Holms as caricatured by Spy (Leslie Ward) in Vanity Fair, February 1882

John Holms JP, DL (21 September 1830 – 31 March 1891), was a Scottish businessman and Liberal politician.

==Background==
Holms was the son of James Holms of Sancel Bank, Paisley, and his wife Janet Love, daughter of James Love, of Paisley. His brother William Holms was MP for Paisley.

==Career==
Holms was a partner in W. Holms Bros, spinners, of Glasgow.

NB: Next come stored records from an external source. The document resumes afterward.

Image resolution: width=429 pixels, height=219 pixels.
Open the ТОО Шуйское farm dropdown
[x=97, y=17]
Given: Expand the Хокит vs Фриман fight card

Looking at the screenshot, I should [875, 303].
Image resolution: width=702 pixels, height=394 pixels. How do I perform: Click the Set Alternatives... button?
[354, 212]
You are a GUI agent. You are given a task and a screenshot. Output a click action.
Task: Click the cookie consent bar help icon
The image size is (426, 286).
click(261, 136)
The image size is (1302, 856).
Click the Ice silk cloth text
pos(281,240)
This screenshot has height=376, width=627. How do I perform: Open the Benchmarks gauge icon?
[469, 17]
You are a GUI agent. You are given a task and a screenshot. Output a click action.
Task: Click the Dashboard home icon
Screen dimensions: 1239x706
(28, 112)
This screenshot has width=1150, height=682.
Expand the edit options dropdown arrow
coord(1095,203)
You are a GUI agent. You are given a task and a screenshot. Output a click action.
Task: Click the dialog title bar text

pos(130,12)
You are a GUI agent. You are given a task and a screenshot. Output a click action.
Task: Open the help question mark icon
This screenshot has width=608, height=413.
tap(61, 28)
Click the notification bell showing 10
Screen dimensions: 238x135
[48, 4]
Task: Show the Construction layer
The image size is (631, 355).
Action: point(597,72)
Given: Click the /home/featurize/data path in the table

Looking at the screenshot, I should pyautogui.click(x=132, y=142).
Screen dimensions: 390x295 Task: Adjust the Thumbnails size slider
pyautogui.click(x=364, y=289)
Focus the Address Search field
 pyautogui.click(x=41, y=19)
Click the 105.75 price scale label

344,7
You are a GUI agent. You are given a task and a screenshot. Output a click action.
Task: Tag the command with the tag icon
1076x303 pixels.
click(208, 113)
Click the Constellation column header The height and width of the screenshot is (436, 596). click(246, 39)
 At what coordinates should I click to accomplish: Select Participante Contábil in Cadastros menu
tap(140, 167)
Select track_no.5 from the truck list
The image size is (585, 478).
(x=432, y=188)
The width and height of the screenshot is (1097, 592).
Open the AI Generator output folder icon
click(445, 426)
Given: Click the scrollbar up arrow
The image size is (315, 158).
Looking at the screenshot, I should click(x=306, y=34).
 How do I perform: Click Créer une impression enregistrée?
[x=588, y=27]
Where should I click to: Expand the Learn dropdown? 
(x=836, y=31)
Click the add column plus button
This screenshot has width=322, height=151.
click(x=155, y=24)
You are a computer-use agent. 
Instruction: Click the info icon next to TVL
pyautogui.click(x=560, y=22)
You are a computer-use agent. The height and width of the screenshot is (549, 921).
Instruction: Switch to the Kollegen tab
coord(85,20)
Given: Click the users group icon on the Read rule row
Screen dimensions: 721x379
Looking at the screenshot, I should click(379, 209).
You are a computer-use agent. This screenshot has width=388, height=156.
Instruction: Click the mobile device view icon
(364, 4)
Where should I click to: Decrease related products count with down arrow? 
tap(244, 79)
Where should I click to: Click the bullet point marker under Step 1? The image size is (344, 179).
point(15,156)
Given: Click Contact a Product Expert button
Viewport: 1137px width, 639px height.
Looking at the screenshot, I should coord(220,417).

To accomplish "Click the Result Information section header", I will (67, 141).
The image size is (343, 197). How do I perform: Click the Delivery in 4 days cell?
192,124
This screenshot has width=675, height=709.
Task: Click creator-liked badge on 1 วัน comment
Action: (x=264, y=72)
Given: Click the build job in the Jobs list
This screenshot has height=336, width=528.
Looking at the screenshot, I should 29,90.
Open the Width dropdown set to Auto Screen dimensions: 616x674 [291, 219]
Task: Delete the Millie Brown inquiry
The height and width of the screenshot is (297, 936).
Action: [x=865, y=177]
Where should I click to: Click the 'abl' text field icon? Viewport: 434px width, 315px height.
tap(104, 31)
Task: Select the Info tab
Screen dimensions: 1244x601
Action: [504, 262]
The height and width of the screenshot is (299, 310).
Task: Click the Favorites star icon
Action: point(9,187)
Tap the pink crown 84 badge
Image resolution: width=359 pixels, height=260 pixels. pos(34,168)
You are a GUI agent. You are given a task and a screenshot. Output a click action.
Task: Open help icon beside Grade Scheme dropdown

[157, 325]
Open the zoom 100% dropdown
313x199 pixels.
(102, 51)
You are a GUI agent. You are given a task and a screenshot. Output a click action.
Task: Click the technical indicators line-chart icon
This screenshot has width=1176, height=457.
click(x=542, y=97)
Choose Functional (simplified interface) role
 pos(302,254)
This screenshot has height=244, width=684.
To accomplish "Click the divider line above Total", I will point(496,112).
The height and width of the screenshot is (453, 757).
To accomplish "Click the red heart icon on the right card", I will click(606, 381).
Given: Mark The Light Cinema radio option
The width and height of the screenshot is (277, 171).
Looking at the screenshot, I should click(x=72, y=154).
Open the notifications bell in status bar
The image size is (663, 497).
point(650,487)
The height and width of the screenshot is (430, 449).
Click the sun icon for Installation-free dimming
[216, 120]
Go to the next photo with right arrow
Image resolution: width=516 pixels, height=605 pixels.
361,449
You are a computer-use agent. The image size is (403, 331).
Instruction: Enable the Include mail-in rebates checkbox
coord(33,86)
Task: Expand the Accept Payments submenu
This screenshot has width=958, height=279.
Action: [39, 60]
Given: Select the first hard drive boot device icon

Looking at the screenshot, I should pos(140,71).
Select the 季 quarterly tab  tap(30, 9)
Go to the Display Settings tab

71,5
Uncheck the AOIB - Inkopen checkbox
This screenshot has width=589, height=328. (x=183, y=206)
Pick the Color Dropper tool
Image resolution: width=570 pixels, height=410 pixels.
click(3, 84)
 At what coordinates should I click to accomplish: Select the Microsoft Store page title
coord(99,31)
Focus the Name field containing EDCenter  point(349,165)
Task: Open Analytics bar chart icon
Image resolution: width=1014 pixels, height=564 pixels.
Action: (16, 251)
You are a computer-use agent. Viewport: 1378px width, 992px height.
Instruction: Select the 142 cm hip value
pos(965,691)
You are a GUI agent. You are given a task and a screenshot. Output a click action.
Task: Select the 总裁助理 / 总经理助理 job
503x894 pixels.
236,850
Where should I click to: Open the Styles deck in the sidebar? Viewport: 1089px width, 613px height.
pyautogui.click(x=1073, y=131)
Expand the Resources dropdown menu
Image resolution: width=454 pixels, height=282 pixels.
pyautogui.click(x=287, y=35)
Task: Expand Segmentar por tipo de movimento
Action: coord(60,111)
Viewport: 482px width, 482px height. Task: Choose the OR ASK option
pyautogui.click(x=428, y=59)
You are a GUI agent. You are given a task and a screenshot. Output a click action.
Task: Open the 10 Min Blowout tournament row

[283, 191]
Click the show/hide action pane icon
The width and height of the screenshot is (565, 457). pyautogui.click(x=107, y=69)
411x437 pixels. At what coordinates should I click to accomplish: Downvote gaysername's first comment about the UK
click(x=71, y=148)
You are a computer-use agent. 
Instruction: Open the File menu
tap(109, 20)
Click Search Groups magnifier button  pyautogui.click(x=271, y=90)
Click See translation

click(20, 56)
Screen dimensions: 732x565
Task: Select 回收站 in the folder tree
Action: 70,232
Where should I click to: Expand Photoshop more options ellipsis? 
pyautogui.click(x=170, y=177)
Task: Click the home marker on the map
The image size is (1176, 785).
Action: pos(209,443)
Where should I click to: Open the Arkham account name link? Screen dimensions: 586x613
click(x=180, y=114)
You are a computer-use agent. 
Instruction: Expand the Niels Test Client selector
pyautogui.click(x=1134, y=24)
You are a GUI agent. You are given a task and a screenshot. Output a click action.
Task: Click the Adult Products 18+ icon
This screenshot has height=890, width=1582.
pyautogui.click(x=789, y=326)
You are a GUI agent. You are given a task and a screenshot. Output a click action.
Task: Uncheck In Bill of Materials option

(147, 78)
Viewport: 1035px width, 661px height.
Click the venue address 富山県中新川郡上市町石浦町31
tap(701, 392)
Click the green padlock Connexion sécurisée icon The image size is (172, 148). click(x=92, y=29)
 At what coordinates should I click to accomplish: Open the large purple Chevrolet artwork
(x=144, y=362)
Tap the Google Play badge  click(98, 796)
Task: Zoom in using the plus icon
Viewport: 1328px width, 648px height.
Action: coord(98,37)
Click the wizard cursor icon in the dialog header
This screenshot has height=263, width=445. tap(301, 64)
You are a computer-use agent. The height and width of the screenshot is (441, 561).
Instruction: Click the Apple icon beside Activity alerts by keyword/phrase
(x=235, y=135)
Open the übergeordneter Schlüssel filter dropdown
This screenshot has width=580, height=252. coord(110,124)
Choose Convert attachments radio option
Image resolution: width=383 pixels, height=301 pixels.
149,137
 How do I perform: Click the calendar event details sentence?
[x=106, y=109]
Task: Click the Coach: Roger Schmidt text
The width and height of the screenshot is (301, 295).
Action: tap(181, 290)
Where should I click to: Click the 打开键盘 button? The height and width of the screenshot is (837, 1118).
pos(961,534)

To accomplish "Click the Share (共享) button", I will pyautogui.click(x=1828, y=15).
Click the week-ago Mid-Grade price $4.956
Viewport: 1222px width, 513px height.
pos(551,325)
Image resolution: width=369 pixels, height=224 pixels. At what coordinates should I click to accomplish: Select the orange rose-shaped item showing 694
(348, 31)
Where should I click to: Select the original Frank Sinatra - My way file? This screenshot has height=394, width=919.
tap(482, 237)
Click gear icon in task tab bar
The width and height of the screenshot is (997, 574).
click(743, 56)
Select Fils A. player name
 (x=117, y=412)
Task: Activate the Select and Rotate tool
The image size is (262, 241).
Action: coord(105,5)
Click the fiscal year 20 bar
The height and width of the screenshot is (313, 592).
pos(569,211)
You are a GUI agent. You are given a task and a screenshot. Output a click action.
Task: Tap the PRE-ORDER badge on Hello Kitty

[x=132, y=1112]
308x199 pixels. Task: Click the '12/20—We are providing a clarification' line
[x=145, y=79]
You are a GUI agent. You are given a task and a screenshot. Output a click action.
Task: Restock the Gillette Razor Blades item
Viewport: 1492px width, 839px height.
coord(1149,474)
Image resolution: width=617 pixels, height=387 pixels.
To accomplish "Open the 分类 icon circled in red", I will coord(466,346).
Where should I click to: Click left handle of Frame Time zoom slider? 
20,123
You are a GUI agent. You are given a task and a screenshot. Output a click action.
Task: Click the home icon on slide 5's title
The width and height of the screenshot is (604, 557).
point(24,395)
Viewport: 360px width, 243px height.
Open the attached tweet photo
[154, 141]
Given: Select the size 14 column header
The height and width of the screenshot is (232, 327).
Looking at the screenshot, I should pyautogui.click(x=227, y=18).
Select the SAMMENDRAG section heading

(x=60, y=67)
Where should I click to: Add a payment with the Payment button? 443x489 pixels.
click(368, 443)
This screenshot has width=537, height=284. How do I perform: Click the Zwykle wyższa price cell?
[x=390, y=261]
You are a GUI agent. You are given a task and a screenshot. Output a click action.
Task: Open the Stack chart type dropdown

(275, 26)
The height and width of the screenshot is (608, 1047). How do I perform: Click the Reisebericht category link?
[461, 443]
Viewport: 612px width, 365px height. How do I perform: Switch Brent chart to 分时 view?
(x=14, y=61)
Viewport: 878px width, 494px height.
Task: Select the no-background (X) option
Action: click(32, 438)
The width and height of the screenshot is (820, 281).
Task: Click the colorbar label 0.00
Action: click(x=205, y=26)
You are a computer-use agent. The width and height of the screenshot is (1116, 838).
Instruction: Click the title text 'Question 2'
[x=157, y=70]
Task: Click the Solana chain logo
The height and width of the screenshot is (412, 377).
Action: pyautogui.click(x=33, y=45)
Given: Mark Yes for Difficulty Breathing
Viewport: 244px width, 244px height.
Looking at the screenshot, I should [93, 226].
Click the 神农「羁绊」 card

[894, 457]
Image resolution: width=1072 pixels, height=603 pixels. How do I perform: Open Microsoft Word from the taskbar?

He was elected member of parliament for Hackney in 1860, and served in the second Liberal administration of William Ewart Gladstone as a Junior Lord of the Treasury from 1880 to 1882 and as Parliamentary Secretary to the Board of Trade from 1882 to 1885. When Hackney was divided into single-member constituencies in 1885 John stood for the Central division. He was defeated by his Conservative opponent by 193 votes. Just a few days later he was seriously injured in an accident on the London Underground and rendered an invalid for the remainder of his life.

He was also a justice of the peace for Lanarkshire, Middlesex and Westminster and a deputy lieutenant for Tower Hamlets. He was the author of military books including The British Army in 1875 and Our Military Difficulty.

==Personal life==
Holms married Elizabeth Lyon, daughter of Edward Lyon of Kennington in 1856. He died in March 1891, aged 60.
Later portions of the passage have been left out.